_Task item_
Print exactly the line that contains "Click 'Brokolicové semená' ingredient name", then every following line through the end of the material; include nothing else and no pictures.

_Material for this task_
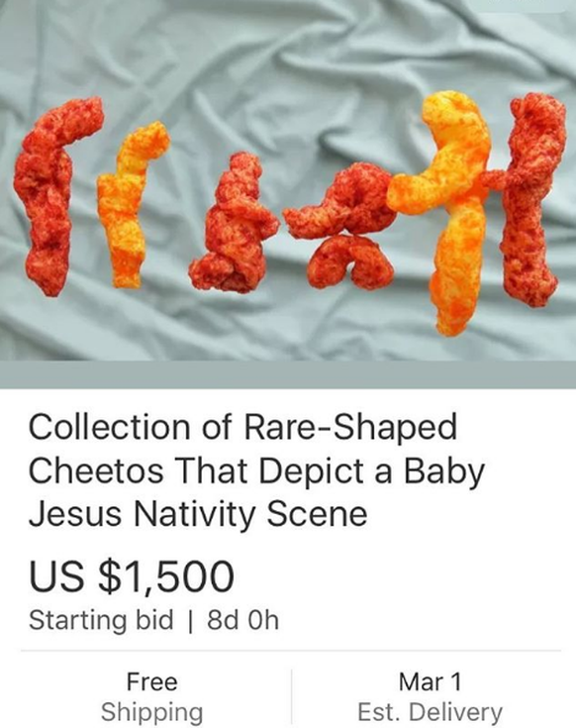576x728 pixels.
Task: Click the US $1,500 price
Action: pyautogui.click(x=132, y=576)
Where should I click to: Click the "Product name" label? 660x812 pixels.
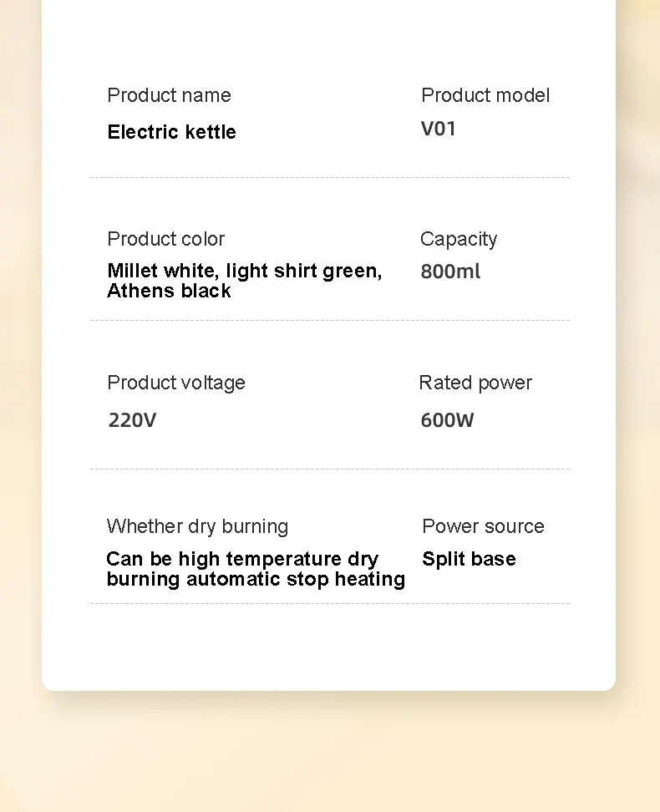point(169,95)
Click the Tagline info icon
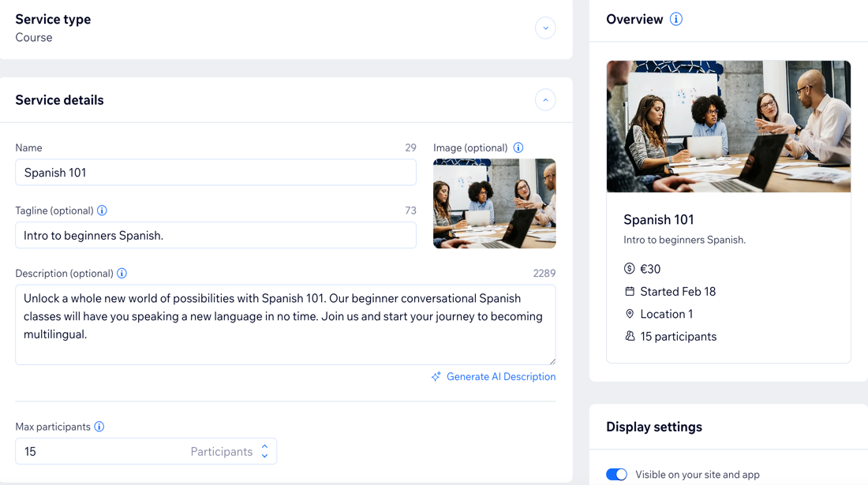Image resolution: width=868 pixels, height=485 pixels. (102, 211)
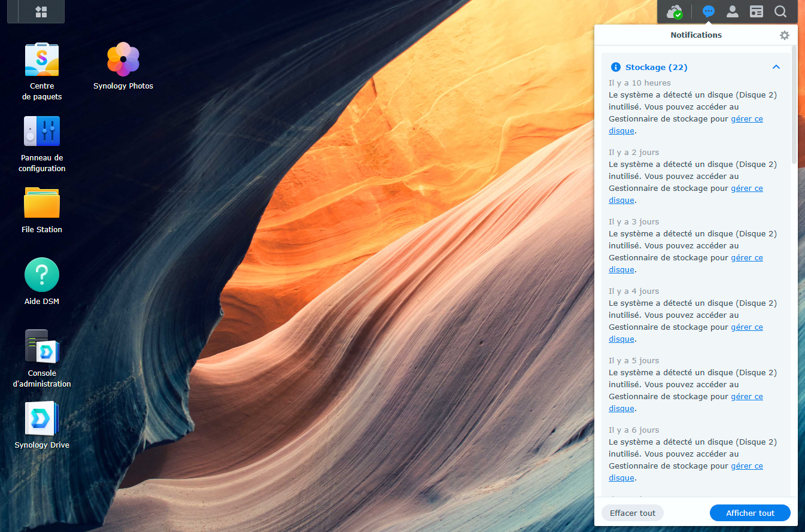
Task: Open Console d'administration Synology Drive
Action: (x=41, y=346)
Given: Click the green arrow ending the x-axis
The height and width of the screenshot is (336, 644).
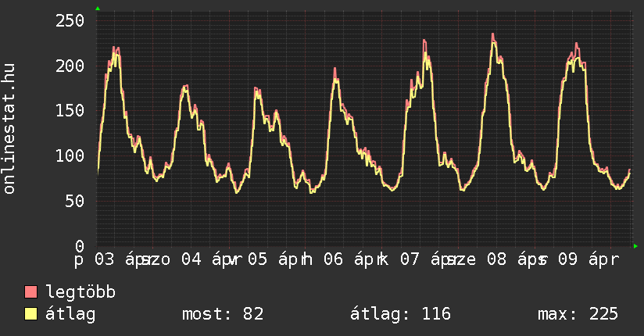Looking at the screenshot, I should coord(636,246).
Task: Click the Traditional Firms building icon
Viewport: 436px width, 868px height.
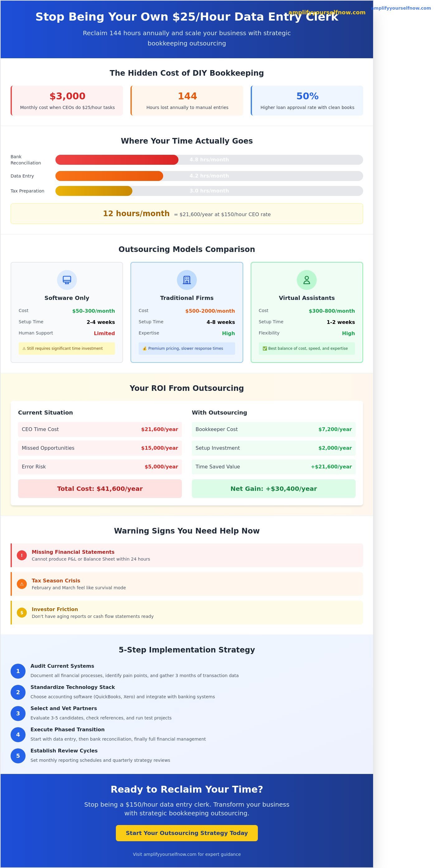Action: click(187, 280)
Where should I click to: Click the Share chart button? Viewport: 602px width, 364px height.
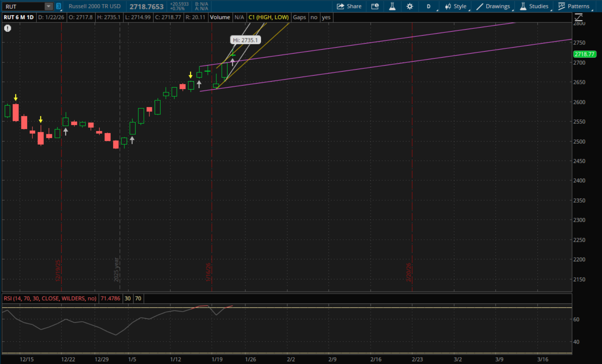click(x=349, y=6)
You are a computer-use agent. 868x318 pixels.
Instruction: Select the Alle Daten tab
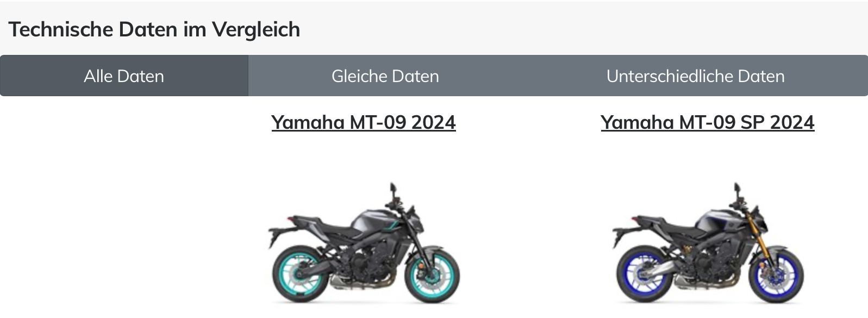124,76
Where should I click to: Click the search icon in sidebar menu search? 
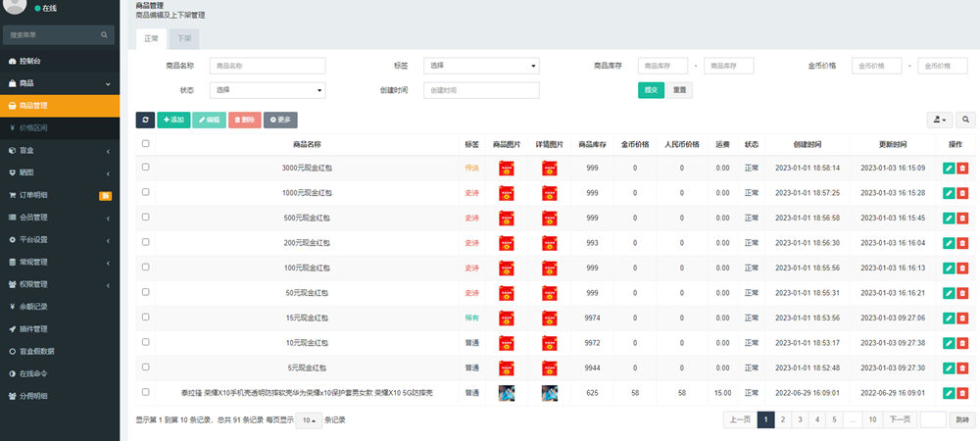104,35
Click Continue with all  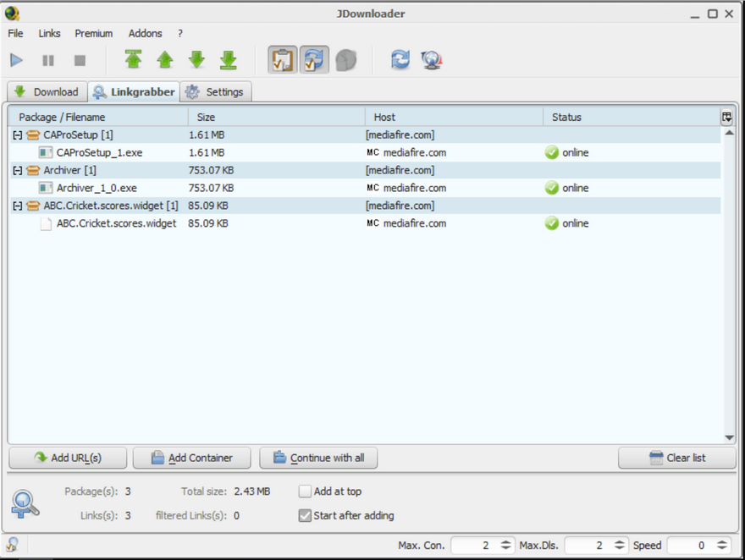pos(318,458)
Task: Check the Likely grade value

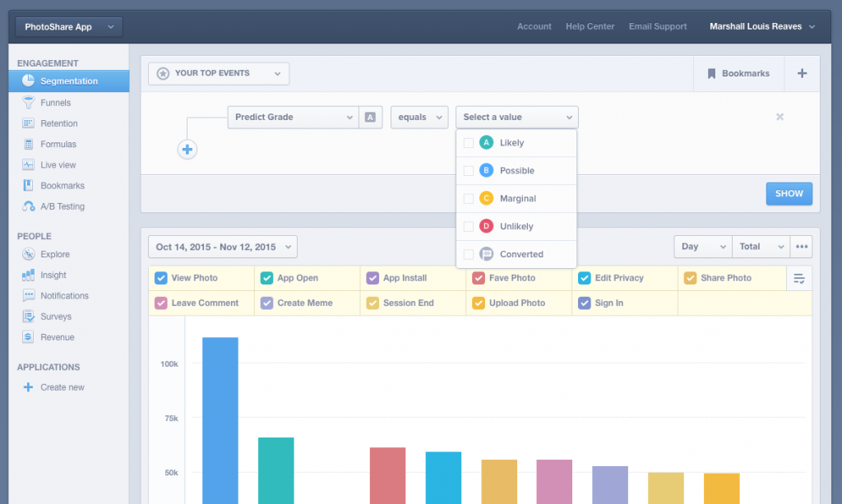Action: pos(467,142)
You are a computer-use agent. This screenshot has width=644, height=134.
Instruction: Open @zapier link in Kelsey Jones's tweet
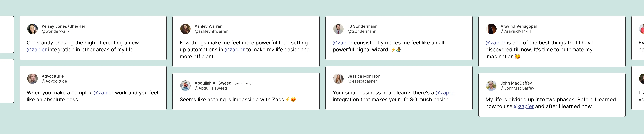37,50

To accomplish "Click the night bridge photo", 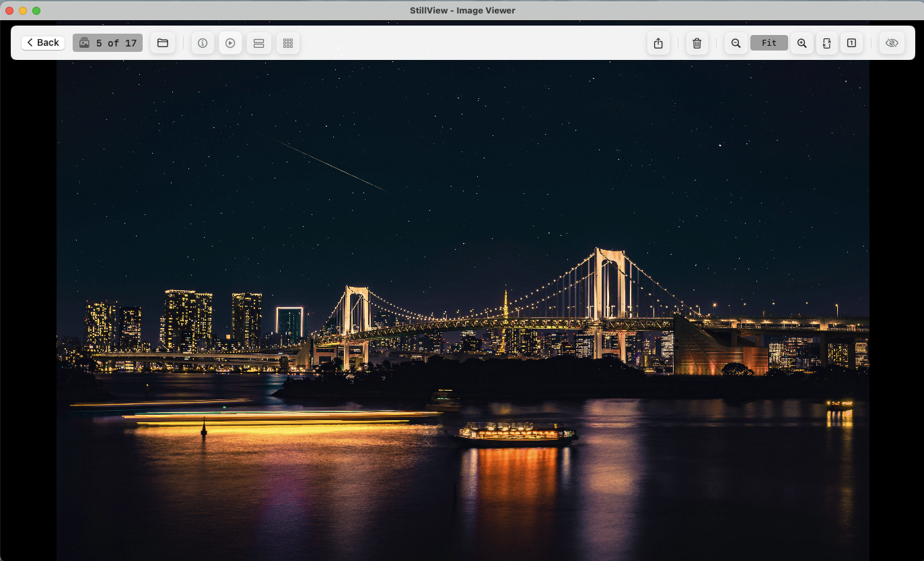I will pos(463,310).
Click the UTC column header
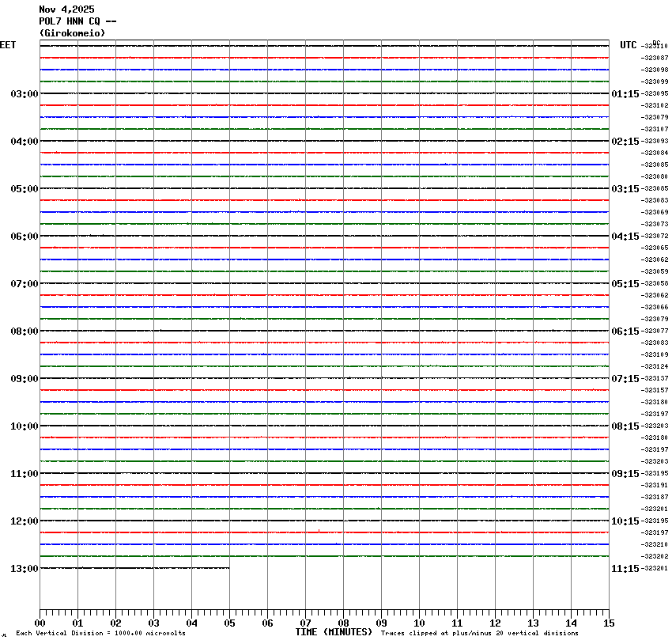 (x=628, y=45)
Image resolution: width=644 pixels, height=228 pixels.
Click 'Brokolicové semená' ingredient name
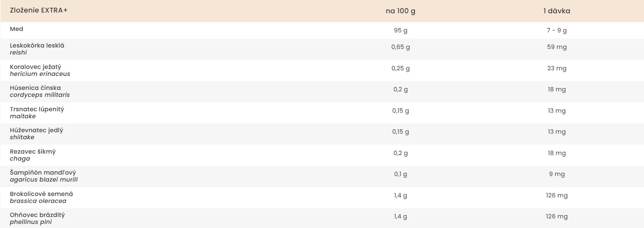(42, 194)
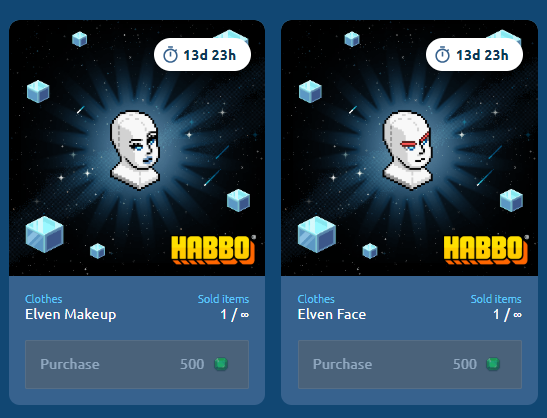Click Sold items label on Elven Makeup card

click(223, 299)
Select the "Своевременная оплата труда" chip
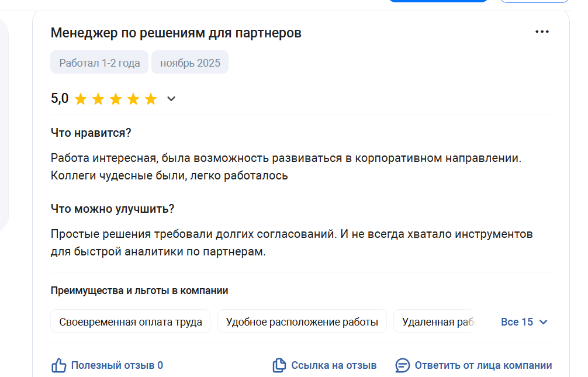Screen dimensions: 588x377 pyautogui.click(x=130, y=321)
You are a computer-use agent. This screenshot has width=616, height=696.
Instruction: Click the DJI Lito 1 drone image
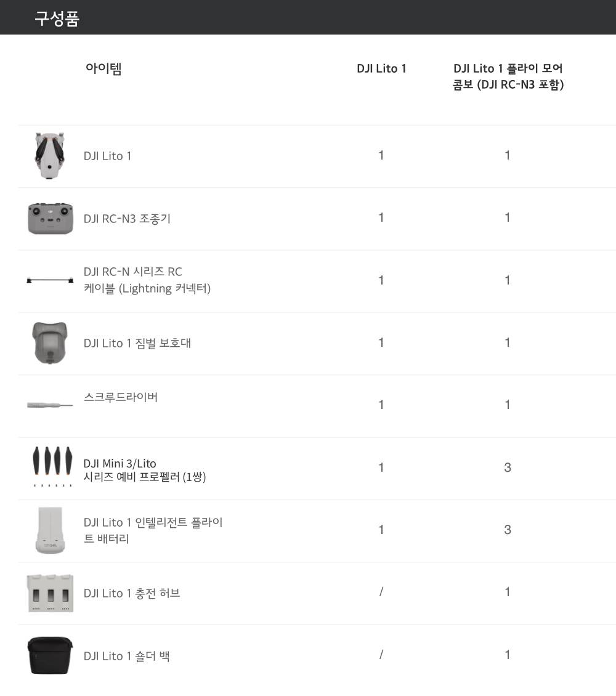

_Exercise output_
Click 'Brokolicové semená' ingredient name
(42, 194)
Click Sold items label on Elven Makeup card

click(223, 299)
Select the "Своевременная оплата труда" chip
Screen dimensions: 588x377 pyautogui.click(x=130, y=321)
You are a computer-use agent. This screenshot has width=616, height=696.
Instruction: Click the DJI Lito 1 drone image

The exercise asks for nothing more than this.